Dans les deux classes où j’effectue mon stage, c’est-à-dire en PS/MS et GS/CP, les moments de lecture offerte sont très appréciés et attendus par les élèves. C’est également un instant privilégié pour moi pour les observer pendant ma lecture, noter leurs réactions, pour pouvoir ensuite proposer des lectures, des activités et voire même des projets en fonction de leur attitude vis-à-vis d’un livre. Au début de l’année, j’ai choisi de laisser les élèves choisir la lecture du jour dans la bibliothèque de la classe. Ce qui a retenu mon attention, c’est que les élèves redemandaient souvent les mêmes lectures ; mais plus encore, ils redemandaient toujours des livres où le personnage principal était un loup. En partant de ce constat, j’ai été amenée à me demander d’où venait cet intérêt particulier pour ce personnage. Qu’est-ce qui était vecteur de plaisir dans ces histoires ? En observant les élèves pendant la lecture, je notais bien souvent qu’ils avaient peur, ou du moins qu’ils faisaient semblant d’avoir peur, ce qui les faisait rire. En maternelle cela était davantage flagrant : les PS et MS exagéraient leurs réactions au point de théâtraliser leur émotion. Je me suis donc concentrée sur le personnage du loup en tant que symbole de la peur et de la terreur. Le loup est aussi très présent dans la littérature contemporaine, mais loin du stéréotype que l’on connaît. De ce fait, je me demande si cette nouvelle utilisation du loup pourrait permettre aux élèves de dépasser les stéréotypes construits autour de cet animal.

Les différentes apparitions du loup dans la littérature de jeunesse : des mythes à la littérature contemporaine

À la fois aimé et détesté, inspirant peur et admiration, doté de pouvoirs maléfiques ou protecteurs, le loup est un personnage ambigu de la littérature. Le loup a une présence importante dans la littérature de jeunesse en tant que symbole de la peur, de la haine et du mépris. L’image traditionnelle du loup est mauvaise – il est perçu comme un prédateur. Cela est renforcé par son apparition dans le conte traditionnel comme un animal cruel – comme dans Le Petit Chaperon Rouge ou Les Trois Petits Cochons. Il est décrit comme un personnage qui mange des enfants, des personnages âgés, mais aussi des animaux plus faibles que lui. Il est donc utilisé comme un symbole : un danger, tout ce qu’il y a de mauvais.

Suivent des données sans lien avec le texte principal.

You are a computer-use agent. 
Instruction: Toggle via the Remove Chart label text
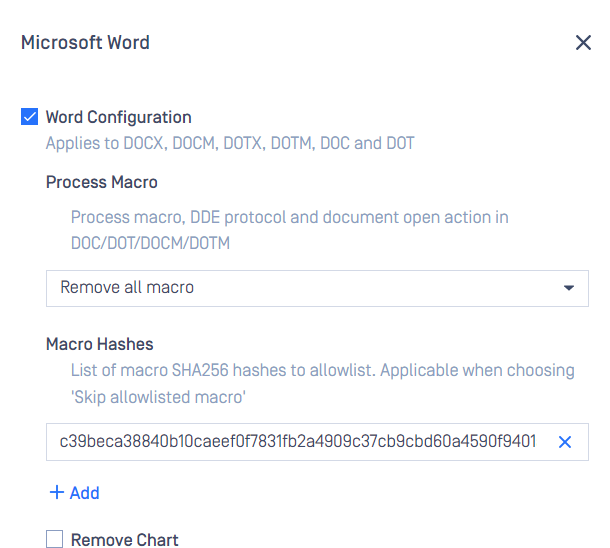point(124,540)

Dans la mythologie grecque et latine, le loup incarne le mal, la sauvagerie, mais il peut aussi apparaître comme protecteur, voire nourricier, comme la louve allaitant Remus et Romulus. À cette époque déjà, le loup servait à effrayer les enfants pour obtenir obéissance. Les représentations varient chez les poètes et les philosophes également : pour Platon, le loup est un tyran, alors qu’il symbolise des valeurs guerrières chez Homère. Dans les fables d’Esope, le loup permet de pointer la méchanceté de l’homme. Au Moyen-Âge, une œuvre en particulier devient emblématique : le Roman de Renart et le loup Ysengrin. L’image de la bête sauvage continue d’être utilisée dans le roman. Plusieurs caractéristiques du loup ressortent de cet ouvrage, caractéristiques qui n’ont cessé d’apparaître par la suite dans la littérature de jeunesse : l’avidité, le manque de réflexion, ou la bestialité. On en retient que le loup est simplement un animal féroce motivé par ses besoins primaires. Le Bestiaire du Moyen-Âge, aussi appelé « Livre des natures des animaux », utilise cet animal dans ses récits pour chasser la crainte qu’inspirait le loup à cette époque.

Le loup, et le monde des animaux en général, est un moyen de critiquer la société et les hommes. Au XVIIème siècle, plusieurs auteurs exploitent ainsi l’image du loup : Agrippa Aubigné, à travers son poème Les Tragiques (1616) ; La Fontaine, à travers ses fables ; ou encore Charles Perrault et les frères Grimm à travers les contes. Agrippa Aubigné s’en prend à la folie criminelle des hommes représentés par le loup, notamment les rois, les catholiques, le pape, les tyrans et leur armée, en opposition à l’agneau qui symbolise les protestants opprimés. Chez La Fontaine, le loup est plus ambigu. En effet, si dans « Le loup et le Renard » (1678) il revêt l’image du loup fort et malin, dans « Le Loup et le Chien », il est plutôt un symbole de liberté. Le fabuliste utilise différents traits de caractère du personnage en fonction de l’idée qu’il veut faire passer à travers ses écrits. Ainsi, le loup peut être cruel, méchant, naïf, ingrat, avide, spirituel ou philosophe, mais La Fontaine insiste tout de même sur le fait qu’un loup reste à jamais un loup.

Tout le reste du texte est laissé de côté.